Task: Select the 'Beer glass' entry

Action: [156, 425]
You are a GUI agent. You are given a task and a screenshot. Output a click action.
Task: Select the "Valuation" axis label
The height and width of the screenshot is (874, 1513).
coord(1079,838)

◇ ◇ ◇ ◇

What is being asked: Output all the lines above, matching them word for word.

Task result:
Task: Select the 'Beer glass' entry

Action: [156, 425]
You are a GUI agent. You are given a task and a screenshot. Output a click action.
Task: Select the "Valuation" axis label
The height and width of the screenshot is (874, 1513).
coord(1079,838)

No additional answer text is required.